Et le moins qu’on puisse dire, c’est que ce titre tout mignon ne laisse absolument pas présager du contenu du film. Car s’il s’agit effectivement d’un dessin animé destiné aux enfants*, il n’en est pas moins dur. Très dur. L’introduction, qui nous révèle la Genèse selon les lapins, nous met immédiatement dans l’ambiance : l’espère lagomorphe vit en permanence avec la mort autour d’elle. Les lapins sont faibles, ils sont la proie désignée de tout ce qui vit, ils ne peuvent compter que sur leur ruse et leur vitesse… et de fait beaucoup vont mourir durant cette « escapade », qui n’est folle qu’au sens propre. Le film se rapproche beaucoup plus d’une série comme Les Animaux du bois de Quat’sous, où un groupe de bestioles devait émigrer à leurs risques et périls, qu’à une charmante aventure champêtre.

Les personnages, bien que visuellement ressemblants, se repèrent vite et possèdent tous une certaines profondeur. Cajou, le jeune leader qui s’impose rapidement comme chef-né. Merlin, son petit frère fragile mais doué de visions (sans doute le seul élément fantastique et un peu « facile » du film), Brocoli l’ex-flic bourru et débordant d’honneur…

Si l’animation a bien sûr vieilli**, si le doublage est très représentatif de ce qui se faisait à l’époque***, l’intrigue et l’ambiance assez lourde demeurent un cas d’école stupéfiant de ce que peut être un film d’animation jeunesse dont on aurait soigneusement extrait toute la mièvrerie (le film est présenté comme visible « à partir de six ans »). Les scènes de vision de Merlin, des champs se couvrant de sang sur une musique sinistre, pose immédiatement une ambiance glaçante. Les passages mettant en scène les Afrafra, un peuple de lapins dirigé par un despote borgne qui fera cauchemarder des générations entières, en dit plus long sur l’esclavage et la dictature que bien des films hollywoodiens. Et l’aspect « Exode » de la horde de lapins, leur vision de l’existence sous la forme d’une fuite éternelle face à un monde ennemi, n’est pas sans susciter une forte résonnance spirituelle.
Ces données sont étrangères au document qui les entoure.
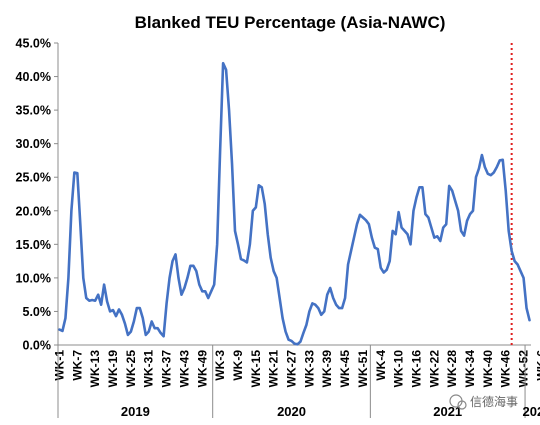 The image size is (540, 425). What do you see at coordinates (131, 369) in the screenshot?
I see `x-tick-label: WK-25` at bounding box center [131, 369].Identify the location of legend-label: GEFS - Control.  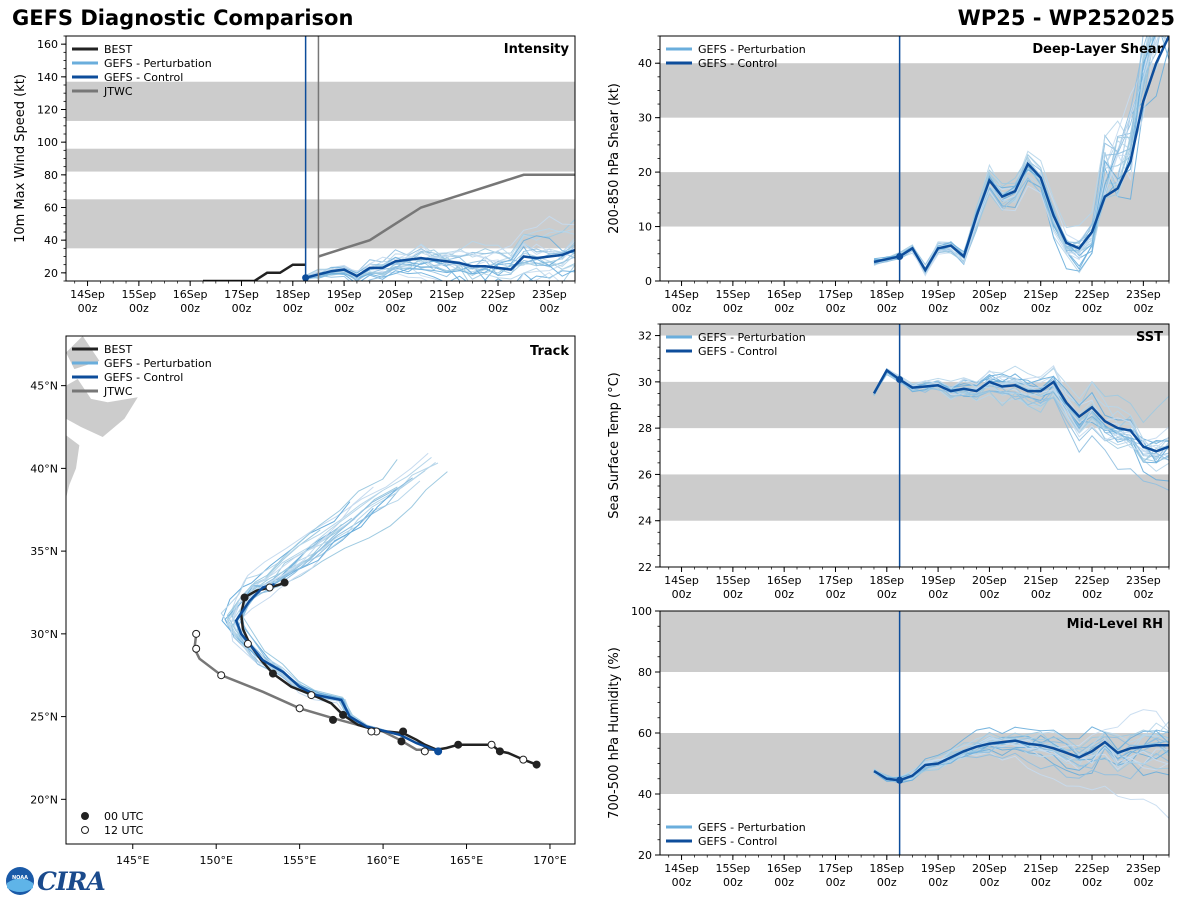
(738, 64).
La Folle Escapade est un film à voir. S’il a quelques défauts de rythme dus à son âge, il reste un long-métrage surprenant à connaître et à faire connaître aux jeunes, et moins jeunes.

La Folle Escapade, Martin Rosen, 1978
* En fait c’est une adaptation du roman Watership Down de Richard Adams (1972). Il existe en français sous le titre Les Garennes de Watership Down. Apparemment il y aurait des références à ce roman dans la série Lost, et dans une scène de Donnie Darko dont je ne me souviens absolument pas…

** Pour comparaison, Les Aventures de Bernard et Bianca sortait l’année précédente aux États-Unis. L’animation de Watership Down n’a pas trop à pâlir face à son concurrent américain (quoique les studios Disney eussent alors le bec dans l’eau).

*** On retrouve d’ailleurs tous les doubleurs français connus : Roger Carel, Philippe Dumat, Alain Dorval, Pierre Hatet… ils y mettent du cœur, et entendre Roger Carel énoncer avec l'accent allemand « Il faut des lapines pour lapiner » dans un film pour enfants reste un plaisir rare.